### BRIEF
Reproduce all of the following material verbatim, keeping every line unchanged.

-----

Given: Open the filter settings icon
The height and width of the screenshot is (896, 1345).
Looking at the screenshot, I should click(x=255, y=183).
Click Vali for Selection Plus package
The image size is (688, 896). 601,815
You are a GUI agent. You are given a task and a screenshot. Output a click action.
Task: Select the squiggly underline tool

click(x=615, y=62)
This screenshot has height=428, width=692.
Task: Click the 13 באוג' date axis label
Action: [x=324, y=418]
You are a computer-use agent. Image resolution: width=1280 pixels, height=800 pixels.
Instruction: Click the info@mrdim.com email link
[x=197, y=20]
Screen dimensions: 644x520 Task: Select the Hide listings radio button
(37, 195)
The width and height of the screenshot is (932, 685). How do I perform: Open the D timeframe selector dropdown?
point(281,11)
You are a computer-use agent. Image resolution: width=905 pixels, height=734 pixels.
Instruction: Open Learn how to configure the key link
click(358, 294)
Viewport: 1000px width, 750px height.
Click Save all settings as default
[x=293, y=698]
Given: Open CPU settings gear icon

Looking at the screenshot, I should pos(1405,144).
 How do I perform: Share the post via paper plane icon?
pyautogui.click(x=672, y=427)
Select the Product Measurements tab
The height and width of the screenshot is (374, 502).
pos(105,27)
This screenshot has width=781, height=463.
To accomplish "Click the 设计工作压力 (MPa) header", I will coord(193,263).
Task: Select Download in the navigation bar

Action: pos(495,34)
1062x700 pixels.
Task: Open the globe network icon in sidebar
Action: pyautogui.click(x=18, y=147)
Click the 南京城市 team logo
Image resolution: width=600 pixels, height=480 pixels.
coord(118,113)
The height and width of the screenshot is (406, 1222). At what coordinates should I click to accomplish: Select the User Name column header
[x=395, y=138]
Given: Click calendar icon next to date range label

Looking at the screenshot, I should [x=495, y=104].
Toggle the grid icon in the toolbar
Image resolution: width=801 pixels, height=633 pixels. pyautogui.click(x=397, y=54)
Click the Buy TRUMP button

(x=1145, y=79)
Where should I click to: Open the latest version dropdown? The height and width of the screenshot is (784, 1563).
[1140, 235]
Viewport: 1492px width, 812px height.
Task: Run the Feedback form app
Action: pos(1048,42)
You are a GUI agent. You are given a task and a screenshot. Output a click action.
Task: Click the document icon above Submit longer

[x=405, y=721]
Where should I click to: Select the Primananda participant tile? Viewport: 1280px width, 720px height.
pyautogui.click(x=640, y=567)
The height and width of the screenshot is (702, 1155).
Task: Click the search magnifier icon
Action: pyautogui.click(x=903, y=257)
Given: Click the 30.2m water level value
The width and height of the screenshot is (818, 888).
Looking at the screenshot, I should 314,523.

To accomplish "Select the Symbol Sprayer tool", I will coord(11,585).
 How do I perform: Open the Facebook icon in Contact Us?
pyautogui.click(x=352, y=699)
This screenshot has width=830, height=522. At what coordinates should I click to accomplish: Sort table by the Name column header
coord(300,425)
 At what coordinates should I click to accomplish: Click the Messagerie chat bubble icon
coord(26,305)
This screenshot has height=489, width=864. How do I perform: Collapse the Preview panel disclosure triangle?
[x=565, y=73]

-----

### COMPLETE OUTPUT
Given: Open the filter settings icon
The height and width of the screenshot is (896, 1345).
Looking at the screenshot, I should click(x=255, y=183).
Click Vali for Selection Plus package
The image size is (688, 896). 601,815
You are a GUI agent. You are given a task and a screenshot. Output a click action.
Task: Select the squiggly underline tool

click(x=615, y=62)
This screenshot has height=428, width=692.
Task: Click the 13 באוג' date axis label
Action: [x=324, y=418]
You are a computer-use agent. Image resolution: width=1280 pixels, height=800 pixels.
Instruction: Click the info@mrdim.com email link
[x=197, y=20]
Screen dimensions: 644x520 Task: Select the Hide listings radio button
(37, 195)
The width and height of the screenshot is (932, 685). How do I perform: Open the D timeframe selector dropdown?
point(281,11)
You are a computer-use agent. Image resolution: width=905 pixels, height=734 pixels.
Instruction: Open Learn how to configure the key link
click(358, 294)
Viewport: 1000px width, 750px height.
Click Save all settings as default
[x=293, y=698]
Given: Open CPU settings gear icon

Looking at the screenshot, I should pos(1405,144).
 How do I perform: Share the post via paper plane icon?
pyautogui.click(x=672, y=427)
Select the Product Measurements tab
The height and width of the screenshot is (374, 502).
pos(105,27)
This screenshot has width=781, height=463.
To accomplish "Click the 设计工作压力 (MPa) header", I will coord(193,263).
Task: Select Download in the navigation bar

Action: pos(495,34)
1062x700 pixels.
Task: Open the globe network icon in sidebar
Action: pyautogui.click(x=18, y=147)
Click the 南京城市 team logo
Image resolution: width=600 pixels, height=480 pixels.
coord(118,113)
The height and width of the screenshot is (406, 1222). At what coordinates should I click to accomplish: Select the User Name column header
[x=395, y=138]
Given: Click calendar icon next to date range label

Looking at the screenshot, I should [x=495, y=104].
Toggle the grid icon in the toolbar
Image resolution: width=801 pixels, height=633 pixels. pyautogui.click(x=397, y=54)
Click the Buy TRUMP button

(x=1145, y=79)
Where should I click to: Open the latest version dropdown? The height and width of the screenshot is (784, 1563).
[1140, 235]
Viewport: 1492px width, 812px height.
Task: Run the Feedback form app
Action: pos(1048,42)
You are a GUI agent. You are given a task and a screenshot. Output a click action.
Task: Click the document icon above Submit longer

[x=405, y=721]
Where should I click to: Select the Primananda participant tile? Viewport: 1280px width, 720px height.
pyautogui.click(x=640, y=567)
The height and width of the screenshot is (702, 1155).
Task: Click the search magnifier icon
Action: pyautogui.click(x=903, y=257)
Given: Click the 30.2m water level value
The width and height of the screenshot is (818, 888).
Looking at the screenshot, I should 314,523.

To accomplish "Select the Symbol Sprayer tool", I will coord(11,585).
 How do I perform: Open the Facebook icon in Contact Us?
pyautogui.click(x=352, y=699)
This screenshot has width=830, height=522. At what coordinates should I click to accomplish: Sort table by the Name column header
coord(300,425)
 At what coordinates should I click to accomplish: Click the Messagerie chat bubble icon
coord(26,305)
This screenshot has height=489, width=864. How do I perform: Collapse the Preview panel disclosure triangle?
[x=565, y=73]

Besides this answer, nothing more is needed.